Right away I asked Mom if we could go. She said that I could tag along with her if I promised to keep my mouth shut. I promised and she said okay, probably just so she wouldn’t look so mean and stubborn in front of Uncle Carl and Aunt Helen. Then
Mom said we better get going because we had to get up early for church.
Just as we stepped outside I gave a secret hand signal to Chewy to make sure she knew to climb back into our car. I hadn’t decided yet whether Chewy had superfast powers when it came to traveling, like she could fly or something, or whether she had to ride in the car with us. I expected she could fly home on her own if she really wanted to, but I didn’t feel like taking any chances.
It wasn’t long before it was pitch black out, and as we drove along I could hear the crickets singing by the road, which always made me feel a little lonesome. Then my eyes got heavy, but I kept pinching the loose skin on my arm because I wanted to tell Mom something before I forgot.
“I don’t wanna move out to the country.”
Mom smiled up into the rearview mirror.
“We’ll have plenty of time to talk about it later.”
“Why are you always telling people that I don’t have any friends? Carlos likes me, and so do some of those old ladies like Mrs. Marcella.”
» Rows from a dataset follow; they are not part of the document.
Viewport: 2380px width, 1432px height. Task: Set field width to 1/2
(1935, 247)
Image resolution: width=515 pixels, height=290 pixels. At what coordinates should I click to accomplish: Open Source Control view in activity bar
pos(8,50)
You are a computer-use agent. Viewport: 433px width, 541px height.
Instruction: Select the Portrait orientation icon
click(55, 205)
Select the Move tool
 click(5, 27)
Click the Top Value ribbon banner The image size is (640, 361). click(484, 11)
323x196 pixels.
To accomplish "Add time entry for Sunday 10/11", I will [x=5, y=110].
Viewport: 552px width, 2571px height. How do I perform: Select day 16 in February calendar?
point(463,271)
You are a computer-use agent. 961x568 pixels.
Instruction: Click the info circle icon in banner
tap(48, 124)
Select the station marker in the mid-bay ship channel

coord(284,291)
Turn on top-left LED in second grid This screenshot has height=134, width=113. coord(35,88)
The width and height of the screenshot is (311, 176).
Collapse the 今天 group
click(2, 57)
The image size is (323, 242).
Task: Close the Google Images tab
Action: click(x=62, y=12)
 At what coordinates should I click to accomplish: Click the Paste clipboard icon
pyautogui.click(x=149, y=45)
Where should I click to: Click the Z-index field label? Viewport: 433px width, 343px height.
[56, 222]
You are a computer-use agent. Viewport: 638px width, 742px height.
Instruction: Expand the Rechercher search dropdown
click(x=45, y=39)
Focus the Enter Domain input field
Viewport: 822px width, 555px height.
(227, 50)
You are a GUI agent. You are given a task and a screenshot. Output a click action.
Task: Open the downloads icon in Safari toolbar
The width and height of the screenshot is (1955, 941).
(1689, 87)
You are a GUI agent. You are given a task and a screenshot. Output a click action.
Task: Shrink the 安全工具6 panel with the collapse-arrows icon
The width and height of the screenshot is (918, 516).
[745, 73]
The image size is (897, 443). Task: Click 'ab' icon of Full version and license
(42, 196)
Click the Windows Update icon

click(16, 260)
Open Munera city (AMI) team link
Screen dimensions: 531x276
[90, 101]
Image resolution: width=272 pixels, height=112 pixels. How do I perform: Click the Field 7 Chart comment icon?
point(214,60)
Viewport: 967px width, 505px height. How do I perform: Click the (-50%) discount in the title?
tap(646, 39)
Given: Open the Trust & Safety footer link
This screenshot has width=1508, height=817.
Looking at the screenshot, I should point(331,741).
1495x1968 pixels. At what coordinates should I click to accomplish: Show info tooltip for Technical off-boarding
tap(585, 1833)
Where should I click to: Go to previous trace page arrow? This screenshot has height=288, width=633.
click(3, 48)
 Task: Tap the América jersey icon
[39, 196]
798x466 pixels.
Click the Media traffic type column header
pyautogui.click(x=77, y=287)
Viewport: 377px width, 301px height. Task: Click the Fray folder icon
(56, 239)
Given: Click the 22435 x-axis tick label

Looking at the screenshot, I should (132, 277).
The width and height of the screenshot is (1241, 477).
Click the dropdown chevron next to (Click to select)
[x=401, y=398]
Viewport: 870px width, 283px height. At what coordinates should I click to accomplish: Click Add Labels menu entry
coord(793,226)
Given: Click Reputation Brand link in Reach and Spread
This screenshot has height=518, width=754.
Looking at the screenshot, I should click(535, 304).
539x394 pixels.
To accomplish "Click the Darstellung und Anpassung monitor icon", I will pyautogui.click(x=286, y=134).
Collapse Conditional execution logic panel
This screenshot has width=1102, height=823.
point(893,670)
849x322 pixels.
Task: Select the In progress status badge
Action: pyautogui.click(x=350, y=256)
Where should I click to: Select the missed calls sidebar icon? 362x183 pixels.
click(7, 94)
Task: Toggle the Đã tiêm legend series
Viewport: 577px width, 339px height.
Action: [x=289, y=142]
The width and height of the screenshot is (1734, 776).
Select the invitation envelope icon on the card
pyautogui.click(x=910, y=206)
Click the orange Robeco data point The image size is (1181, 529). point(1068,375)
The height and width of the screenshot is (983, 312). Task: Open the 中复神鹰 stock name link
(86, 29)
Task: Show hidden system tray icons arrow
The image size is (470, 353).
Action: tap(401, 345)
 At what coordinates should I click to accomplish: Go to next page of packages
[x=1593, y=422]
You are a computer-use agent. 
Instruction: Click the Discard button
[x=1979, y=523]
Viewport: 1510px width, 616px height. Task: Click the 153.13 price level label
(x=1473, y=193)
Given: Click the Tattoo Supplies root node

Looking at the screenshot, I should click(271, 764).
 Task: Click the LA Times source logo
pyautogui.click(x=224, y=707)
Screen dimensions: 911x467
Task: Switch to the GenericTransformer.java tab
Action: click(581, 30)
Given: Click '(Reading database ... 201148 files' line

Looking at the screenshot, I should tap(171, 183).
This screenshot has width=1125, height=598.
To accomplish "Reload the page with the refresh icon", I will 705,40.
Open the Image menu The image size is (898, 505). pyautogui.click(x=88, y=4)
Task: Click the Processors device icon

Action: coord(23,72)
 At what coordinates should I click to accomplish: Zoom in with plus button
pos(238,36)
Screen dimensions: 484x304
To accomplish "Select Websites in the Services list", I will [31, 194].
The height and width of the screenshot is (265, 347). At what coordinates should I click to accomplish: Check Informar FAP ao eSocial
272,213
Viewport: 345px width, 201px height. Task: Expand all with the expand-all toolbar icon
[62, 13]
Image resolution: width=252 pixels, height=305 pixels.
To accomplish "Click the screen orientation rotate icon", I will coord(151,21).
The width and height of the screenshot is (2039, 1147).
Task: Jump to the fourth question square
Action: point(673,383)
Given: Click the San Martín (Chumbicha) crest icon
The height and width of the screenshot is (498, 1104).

“Why don’t you go to sleep?”
I must not have been able to hold out any longer, because everything went dark until we got home and Mom made me go to bed.
Chapter 5
Mom said our church didn’t look like a lot of churches, because there weren’t any crosses or stained glass windows or pulpits or altars or anything too religious, nothing like the kind of stuff Carlos was always selling at his little table. We didn’t even have any song books or Bibles out where the people sat. Everything you needed to know, even the Bible verses and the words to the songs, they flashed up on a big screen behind the stage, just like at the movies. And the seats were soft and cushy too, not like those hard plastic chairs at school. You could even lean back a little and fall asleep if you wanted to, although sometimes it was hard to fall asleep with all the shouting and praising God going on. Some Catholic kids at school said I was a Protestant, even though I told them that our church was called “Lamb of the Redeemer Holy Ghost Worship and Revival Center.” Some kid with big ears even called me a Fundamentalist once, whatever that meant, and he made it seem like it wasn’t such a great thing to be, either. When I asked Mom about it, she said we weren’t really anything. She said the church was on its own and we just went there because we liked it. Our church didn’t have any statues of Mary outside, that was for sure.